Carbajal argues that the same set of operative facts for the five counts of dissuading a witness consist of a single objective of attempting to dissuade the victim from cooperating with and assisting the prosecution, and therefore the trial court had the discretion to sentence them concurrently. However, as the California Supreme Court has explained," 'A person who commits separate, factually distinct, crimes, even with only one ultimate intent and objective, is more culpable than the person who commits only one crime in pursuit of the same intent and objective.'" (People v. Correa (2012) 54 Cal.4th 331, 341.) Applying this reasoning here, we find a person who makes phone calls from jail and writes letters on various different days over the course of several months to a crime victim, even with only one ultimate intent and objective to dissuade the victim from assisting in his prosecution, is more culpable than a person who makes only one phone call in pursuit of the same goal.

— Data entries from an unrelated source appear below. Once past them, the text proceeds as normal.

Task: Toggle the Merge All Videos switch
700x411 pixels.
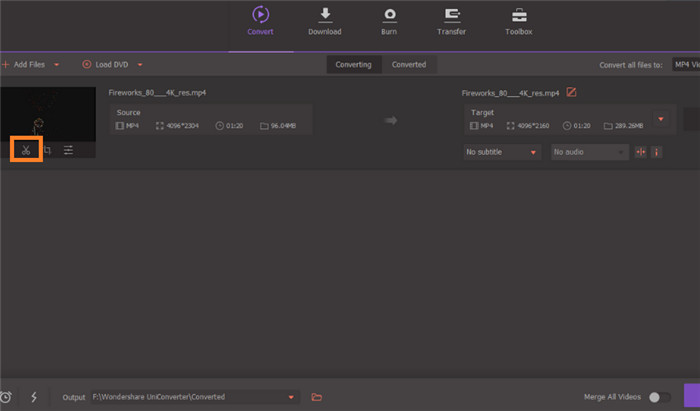Action: coord(659,397)
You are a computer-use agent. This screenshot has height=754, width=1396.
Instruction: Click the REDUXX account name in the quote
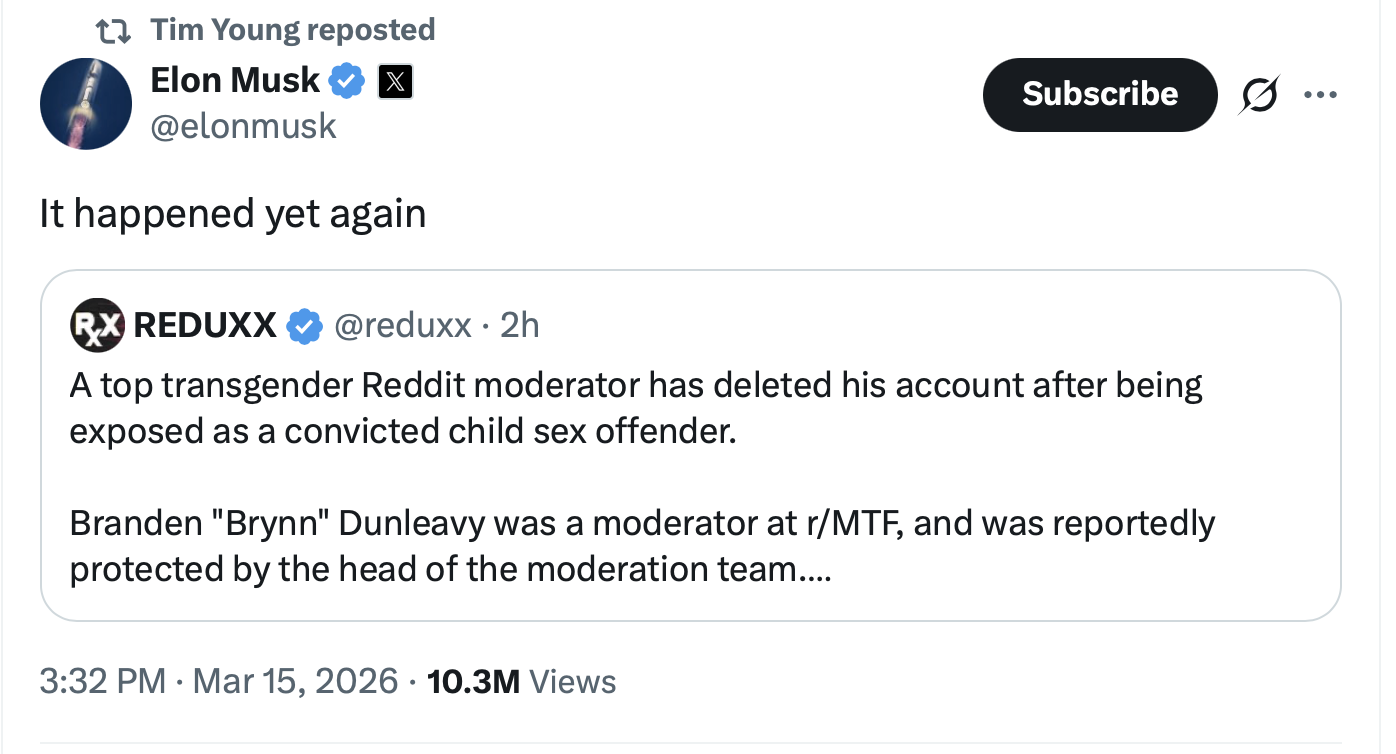[205, 325]
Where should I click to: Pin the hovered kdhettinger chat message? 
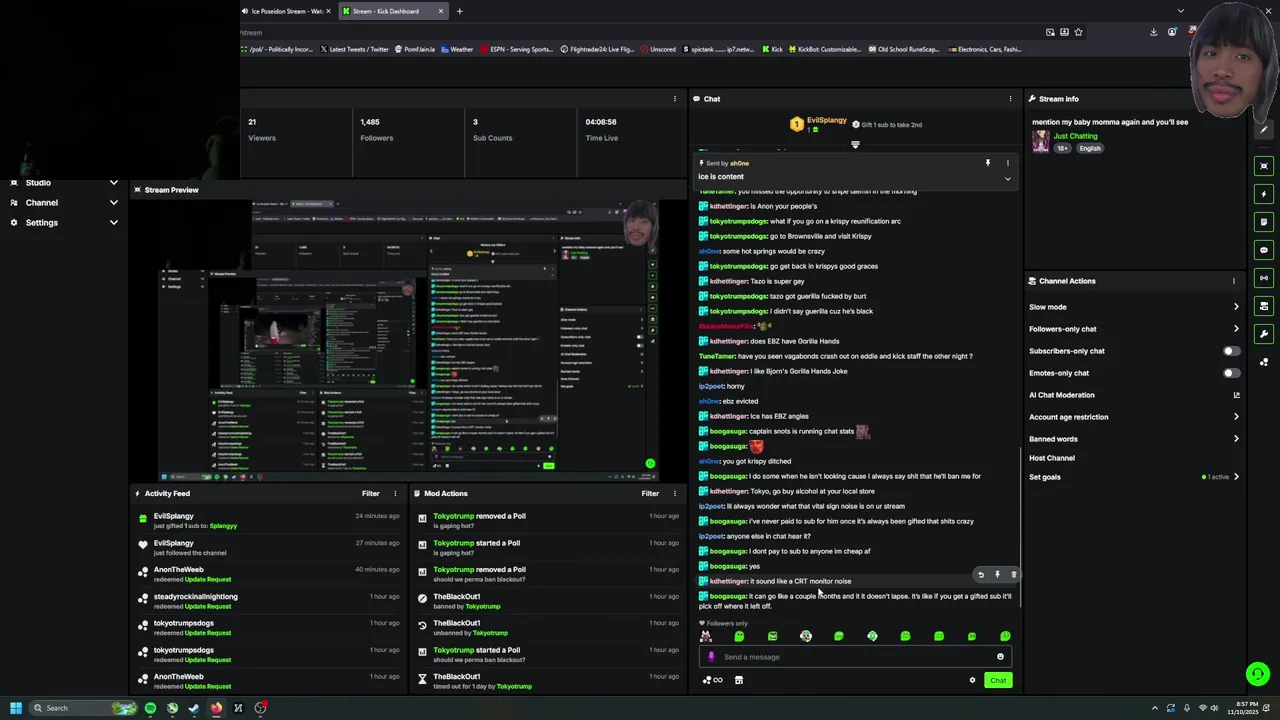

Accordingly, the trial court was required to sentence the counts consecutively, and we reject Carbajal's claims to the contrary.
II. CORRECTIONS TO THE MINUTE ORDER AND ABSTRACT OF JUDGMENT
At resentencing, the trial court struck "the enhancement pursuant to Penal Code Section 12022(b)(1) as to all offenses." However, the sentencing minute order and the determinate abstract of judgment state the section 12022, subdivision (b)(1) enhancements as to counts 3 and 4 were stayed under section 654. Both parties agree the minute order and abstract of judgment incorrectly reflect the oral pronouncement of the trial court. Accordingly, the sentencing minute order and the determinate abstract of judgment shall be corrected to comport with the oral pronouncement of judgment. (People v. Zackery (2007) 147 Cal.App.4th 380, 385 [oral pronouncement generally controls where there is a discrepancy with the minute order or abstract of judgment]; see also People v. Contreras (2015) 237 Cal.App.4th 868, 880.)
DISPOSITION
The judgment is affirmed. The superior court is directed to prepare an amended sentencing minute order and an amended abstract of judgment to reflect the section 12022, subdivision (b)(1) enhancements as stricken and to forward a certified copy of the amended abstract of judgment to the Department of Correction and Rehabilitation.
[*] Before Franson, Acting P. J., Smith, J. and Snauffer, J.